# PROBLEM
Find the number of lines in these records where the word "camera" appears. Reply with that number and nothing more.

────────────────────────────────────────

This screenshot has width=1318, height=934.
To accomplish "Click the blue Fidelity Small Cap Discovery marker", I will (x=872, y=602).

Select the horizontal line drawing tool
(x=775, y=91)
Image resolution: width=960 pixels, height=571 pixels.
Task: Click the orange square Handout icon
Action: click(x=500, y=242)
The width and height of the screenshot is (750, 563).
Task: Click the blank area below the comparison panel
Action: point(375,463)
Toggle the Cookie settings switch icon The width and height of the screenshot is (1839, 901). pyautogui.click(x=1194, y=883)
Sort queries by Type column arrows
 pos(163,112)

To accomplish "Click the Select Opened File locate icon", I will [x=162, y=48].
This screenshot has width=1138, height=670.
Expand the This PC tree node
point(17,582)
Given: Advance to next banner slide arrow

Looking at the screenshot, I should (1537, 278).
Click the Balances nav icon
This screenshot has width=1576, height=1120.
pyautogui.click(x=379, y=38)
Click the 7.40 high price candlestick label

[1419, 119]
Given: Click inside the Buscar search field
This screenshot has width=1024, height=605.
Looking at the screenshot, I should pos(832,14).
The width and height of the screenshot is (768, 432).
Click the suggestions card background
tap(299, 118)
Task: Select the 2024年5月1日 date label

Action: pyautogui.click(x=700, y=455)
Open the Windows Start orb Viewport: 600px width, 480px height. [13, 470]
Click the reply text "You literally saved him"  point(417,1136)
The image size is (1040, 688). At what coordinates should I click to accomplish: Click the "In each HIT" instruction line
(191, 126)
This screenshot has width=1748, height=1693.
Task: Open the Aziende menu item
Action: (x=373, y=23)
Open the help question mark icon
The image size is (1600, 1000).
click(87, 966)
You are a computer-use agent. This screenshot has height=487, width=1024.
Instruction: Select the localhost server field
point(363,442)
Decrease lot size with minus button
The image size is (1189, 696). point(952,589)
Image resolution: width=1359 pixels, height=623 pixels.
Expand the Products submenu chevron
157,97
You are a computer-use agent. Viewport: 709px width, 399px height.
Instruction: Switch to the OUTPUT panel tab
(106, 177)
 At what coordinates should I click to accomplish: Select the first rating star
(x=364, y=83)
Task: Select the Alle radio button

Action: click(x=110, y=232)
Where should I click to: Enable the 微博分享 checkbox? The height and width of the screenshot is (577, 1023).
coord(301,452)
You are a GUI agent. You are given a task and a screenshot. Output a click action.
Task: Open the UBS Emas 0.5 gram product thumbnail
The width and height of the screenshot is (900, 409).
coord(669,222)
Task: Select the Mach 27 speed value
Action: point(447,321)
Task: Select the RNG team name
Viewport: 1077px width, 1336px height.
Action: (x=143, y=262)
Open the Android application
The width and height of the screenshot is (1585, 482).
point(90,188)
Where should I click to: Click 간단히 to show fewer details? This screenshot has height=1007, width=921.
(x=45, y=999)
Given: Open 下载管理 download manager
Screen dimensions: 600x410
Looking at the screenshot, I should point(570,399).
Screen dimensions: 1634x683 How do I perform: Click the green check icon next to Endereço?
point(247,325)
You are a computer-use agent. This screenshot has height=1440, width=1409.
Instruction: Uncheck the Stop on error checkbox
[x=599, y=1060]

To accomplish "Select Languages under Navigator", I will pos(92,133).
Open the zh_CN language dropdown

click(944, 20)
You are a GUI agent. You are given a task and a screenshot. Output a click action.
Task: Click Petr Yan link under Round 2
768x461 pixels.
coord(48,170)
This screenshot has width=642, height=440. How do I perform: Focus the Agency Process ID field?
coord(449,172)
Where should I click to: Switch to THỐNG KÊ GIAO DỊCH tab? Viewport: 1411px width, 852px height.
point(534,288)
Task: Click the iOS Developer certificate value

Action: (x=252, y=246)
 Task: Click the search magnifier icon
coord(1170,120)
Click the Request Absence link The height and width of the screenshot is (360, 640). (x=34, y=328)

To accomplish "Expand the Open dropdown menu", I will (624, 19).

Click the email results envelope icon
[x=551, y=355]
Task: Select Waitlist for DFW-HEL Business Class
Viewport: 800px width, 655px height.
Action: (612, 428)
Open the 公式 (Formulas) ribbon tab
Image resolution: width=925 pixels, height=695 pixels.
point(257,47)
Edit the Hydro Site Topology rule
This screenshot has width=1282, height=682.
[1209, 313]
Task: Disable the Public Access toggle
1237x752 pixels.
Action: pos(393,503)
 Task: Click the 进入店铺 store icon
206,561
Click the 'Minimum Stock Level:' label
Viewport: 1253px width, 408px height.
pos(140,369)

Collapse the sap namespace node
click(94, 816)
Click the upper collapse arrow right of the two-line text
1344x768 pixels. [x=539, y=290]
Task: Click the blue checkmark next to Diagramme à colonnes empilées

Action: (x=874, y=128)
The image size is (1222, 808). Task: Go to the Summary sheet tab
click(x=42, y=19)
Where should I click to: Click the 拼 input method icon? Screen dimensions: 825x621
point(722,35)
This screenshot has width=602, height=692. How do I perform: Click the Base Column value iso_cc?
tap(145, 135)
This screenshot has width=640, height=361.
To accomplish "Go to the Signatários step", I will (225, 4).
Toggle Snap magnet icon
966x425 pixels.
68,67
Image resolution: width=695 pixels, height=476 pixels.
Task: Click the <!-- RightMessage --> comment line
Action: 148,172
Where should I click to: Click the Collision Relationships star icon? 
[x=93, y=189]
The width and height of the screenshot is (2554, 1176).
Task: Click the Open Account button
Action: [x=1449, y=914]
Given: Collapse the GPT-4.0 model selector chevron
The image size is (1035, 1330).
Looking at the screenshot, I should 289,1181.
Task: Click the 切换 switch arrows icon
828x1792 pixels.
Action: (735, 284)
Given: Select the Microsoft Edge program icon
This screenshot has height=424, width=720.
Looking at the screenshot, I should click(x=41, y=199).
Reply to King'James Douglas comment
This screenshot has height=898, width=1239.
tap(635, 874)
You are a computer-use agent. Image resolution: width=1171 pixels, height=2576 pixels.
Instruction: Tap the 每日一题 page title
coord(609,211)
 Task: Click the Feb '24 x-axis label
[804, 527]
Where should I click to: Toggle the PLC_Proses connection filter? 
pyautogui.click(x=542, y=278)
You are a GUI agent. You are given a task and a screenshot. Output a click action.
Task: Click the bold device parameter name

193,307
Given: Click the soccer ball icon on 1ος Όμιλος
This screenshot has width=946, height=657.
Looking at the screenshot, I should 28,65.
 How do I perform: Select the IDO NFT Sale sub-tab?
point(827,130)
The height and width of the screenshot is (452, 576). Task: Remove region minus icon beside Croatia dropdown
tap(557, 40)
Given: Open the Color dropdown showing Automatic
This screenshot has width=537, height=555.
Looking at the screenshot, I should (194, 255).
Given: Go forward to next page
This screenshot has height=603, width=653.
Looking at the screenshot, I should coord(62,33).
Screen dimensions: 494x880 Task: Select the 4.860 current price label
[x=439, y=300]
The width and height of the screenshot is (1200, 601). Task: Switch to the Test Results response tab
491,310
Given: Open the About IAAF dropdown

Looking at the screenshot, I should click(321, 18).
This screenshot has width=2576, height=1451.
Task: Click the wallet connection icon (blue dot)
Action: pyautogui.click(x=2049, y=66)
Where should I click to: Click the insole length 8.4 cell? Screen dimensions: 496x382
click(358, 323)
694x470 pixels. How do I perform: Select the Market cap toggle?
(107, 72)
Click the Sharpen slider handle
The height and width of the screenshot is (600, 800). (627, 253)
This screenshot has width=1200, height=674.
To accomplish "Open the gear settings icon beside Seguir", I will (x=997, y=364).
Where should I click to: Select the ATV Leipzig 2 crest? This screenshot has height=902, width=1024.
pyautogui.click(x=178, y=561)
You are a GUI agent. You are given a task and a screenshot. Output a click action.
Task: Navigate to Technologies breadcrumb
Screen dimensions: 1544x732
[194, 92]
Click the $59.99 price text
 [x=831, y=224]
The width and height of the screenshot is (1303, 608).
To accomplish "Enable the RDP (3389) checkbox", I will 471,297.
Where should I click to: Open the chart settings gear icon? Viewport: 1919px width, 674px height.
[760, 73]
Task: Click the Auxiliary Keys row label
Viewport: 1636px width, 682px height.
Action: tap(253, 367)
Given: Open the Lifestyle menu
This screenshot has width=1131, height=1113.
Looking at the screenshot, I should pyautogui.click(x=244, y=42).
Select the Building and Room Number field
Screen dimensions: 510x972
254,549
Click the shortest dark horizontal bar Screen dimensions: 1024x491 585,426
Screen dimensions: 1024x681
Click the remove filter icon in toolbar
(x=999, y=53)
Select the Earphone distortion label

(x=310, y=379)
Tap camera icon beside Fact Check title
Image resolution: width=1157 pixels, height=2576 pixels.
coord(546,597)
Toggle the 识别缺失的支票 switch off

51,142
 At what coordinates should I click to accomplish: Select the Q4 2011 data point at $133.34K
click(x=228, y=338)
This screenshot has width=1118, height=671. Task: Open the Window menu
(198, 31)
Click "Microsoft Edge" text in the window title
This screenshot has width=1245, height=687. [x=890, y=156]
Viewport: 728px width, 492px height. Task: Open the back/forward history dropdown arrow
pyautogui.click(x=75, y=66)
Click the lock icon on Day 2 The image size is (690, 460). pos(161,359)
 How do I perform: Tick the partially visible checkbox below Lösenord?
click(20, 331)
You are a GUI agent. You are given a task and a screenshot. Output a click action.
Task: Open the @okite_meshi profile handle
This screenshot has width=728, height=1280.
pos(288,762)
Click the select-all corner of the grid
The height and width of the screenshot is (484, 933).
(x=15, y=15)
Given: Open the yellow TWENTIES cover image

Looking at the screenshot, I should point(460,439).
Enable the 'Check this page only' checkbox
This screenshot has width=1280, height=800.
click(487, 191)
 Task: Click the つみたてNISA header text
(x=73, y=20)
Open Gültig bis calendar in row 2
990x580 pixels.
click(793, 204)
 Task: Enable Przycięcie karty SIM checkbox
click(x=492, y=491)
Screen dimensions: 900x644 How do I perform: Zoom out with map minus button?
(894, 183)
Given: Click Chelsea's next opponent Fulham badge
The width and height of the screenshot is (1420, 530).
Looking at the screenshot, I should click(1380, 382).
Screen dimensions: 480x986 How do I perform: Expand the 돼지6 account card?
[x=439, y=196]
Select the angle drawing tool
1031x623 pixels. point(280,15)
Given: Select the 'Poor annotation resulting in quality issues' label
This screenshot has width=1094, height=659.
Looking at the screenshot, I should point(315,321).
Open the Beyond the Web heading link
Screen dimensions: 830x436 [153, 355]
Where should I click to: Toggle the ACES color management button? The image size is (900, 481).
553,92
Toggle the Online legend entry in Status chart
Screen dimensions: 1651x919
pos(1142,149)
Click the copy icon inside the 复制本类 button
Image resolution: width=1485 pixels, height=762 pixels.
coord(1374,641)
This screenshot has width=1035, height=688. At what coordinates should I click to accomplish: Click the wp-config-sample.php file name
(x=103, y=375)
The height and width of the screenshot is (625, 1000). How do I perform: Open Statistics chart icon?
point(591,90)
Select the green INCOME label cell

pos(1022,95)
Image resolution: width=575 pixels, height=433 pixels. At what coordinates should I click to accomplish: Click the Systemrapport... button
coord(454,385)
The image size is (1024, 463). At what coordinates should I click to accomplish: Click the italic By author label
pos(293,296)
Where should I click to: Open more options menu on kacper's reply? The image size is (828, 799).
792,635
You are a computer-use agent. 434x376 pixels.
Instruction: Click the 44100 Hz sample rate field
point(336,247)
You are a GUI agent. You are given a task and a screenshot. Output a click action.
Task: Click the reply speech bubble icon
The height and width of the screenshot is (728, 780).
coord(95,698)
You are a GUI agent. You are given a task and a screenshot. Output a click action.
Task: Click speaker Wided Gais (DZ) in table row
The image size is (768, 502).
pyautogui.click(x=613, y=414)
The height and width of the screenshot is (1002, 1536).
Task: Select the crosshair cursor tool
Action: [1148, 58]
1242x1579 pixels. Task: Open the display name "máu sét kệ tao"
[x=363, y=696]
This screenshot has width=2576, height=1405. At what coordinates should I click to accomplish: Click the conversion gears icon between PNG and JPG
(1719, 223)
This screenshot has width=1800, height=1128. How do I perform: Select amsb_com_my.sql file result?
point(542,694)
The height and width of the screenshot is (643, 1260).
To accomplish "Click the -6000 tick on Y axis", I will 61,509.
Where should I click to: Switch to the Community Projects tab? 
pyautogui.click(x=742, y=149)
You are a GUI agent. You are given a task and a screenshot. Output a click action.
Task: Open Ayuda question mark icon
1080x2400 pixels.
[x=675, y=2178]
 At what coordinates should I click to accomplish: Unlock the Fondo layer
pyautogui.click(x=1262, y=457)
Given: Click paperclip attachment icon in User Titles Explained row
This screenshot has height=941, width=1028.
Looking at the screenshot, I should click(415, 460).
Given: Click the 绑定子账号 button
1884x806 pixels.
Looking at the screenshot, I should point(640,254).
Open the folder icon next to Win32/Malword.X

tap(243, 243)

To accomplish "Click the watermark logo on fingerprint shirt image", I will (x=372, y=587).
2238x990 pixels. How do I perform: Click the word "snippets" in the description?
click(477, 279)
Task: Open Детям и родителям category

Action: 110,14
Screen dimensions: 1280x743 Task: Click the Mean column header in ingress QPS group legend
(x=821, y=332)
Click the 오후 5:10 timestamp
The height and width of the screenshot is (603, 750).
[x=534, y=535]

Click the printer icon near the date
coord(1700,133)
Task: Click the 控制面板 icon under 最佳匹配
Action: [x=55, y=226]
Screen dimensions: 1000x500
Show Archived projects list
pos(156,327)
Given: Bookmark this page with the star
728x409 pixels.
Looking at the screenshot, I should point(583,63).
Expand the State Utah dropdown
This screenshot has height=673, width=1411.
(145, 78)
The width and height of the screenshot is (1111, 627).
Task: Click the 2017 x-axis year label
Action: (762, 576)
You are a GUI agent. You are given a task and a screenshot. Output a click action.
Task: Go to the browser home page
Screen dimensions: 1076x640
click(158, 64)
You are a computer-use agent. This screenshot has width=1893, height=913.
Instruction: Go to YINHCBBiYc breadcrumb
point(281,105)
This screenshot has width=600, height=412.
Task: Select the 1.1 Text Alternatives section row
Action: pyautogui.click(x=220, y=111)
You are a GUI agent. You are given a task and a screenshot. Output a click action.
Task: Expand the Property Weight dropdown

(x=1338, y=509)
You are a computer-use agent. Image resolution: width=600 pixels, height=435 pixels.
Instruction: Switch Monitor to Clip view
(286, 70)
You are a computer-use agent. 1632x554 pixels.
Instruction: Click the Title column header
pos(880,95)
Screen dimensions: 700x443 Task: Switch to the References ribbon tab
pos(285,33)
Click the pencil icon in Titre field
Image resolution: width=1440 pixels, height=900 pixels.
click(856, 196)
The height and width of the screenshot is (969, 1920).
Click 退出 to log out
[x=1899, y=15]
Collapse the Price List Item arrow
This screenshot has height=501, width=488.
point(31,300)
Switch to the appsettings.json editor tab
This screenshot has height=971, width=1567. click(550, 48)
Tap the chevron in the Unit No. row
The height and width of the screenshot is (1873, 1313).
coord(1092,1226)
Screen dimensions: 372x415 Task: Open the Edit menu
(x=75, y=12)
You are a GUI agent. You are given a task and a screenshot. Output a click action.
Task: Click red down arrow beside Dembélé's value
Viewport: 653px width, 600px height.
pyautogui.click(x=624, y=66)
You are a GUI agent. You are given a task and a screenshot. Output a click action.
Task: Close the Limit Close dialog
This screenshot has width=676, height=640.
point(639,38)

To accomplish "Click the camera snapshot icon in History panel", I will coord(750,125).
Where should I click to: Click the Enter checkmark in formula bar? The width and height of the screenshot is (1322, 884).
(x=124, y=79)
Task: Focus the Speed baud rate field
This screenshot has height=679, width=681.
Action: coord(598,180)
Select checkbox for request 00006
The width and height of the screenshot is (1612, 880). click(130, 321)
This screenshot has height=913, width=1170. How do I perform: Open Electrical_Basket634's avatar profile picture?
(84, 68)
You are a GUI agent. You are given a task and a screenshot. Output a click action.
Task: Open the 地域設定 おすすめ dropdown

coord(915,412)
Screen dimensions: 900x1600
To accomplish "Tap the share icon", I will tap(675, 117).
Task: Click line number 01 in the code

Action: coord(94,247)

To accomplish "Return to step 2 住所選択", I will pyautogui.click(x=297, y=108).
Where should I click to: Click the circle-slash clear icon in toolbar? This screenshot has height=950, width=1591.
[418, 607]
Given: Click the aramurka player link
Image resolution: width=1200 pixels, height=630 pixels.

────────────────────────────────────────

# COMPLETED TASK
2